Mar 09, 2007 21:45
It's so weird to me. It's weird the days, the moments when I miss my father.
I'll go days, weeks, possibly months without really thinking of him, or anything... no need really. Gosh, it's almost been 9 years since he died. My life is busy and full. There are others who have come a long in my life that have greater influence in my decisions, who much of my life is shaped around. And really, it's as it should be. We were meant to move on. I'm glad that I have been able to lead a successful life wihtout carrying the burden of his death around.
Yet... then, suddenly, out of no where, there are these days... weeks that are so miserable, so lonely, even painful that I really want is to talk to him. To trust that I can talk to him about anything, without worry that what I said would be analyzed and studied for stupidity. I wonder what it would be like, to talk to him as an adult. I wonder what our relationship would have been like after my teenage years.

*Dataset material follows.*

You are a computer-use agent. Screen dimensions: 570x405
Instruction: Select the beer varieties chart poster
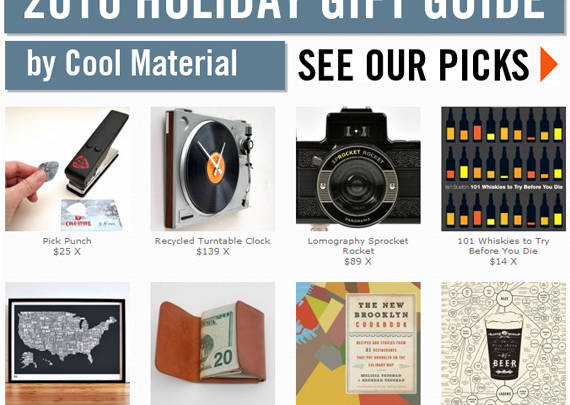[503, 344]
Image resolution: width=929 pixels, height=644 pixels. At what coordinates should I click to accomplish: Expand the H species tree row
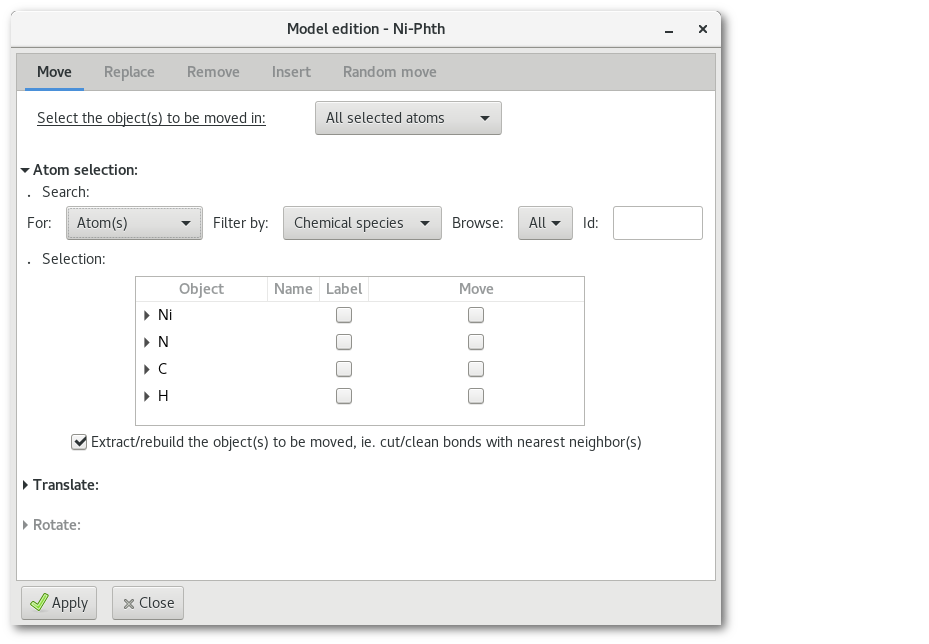(147, 396)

I was so close to him as a child...
I guess this partly comes out of the fact that my mother is very difficult to get ahold of. And when I do get a hold of her, she's always busy, and can never talk long. I have something of fair importance to discuss wit her, yet I'm unable to reach her, and even if I could, I fear her reaction. I don't really blame her; she's busy with a baby, and life, you know? I really do just wish I could talk to my dad.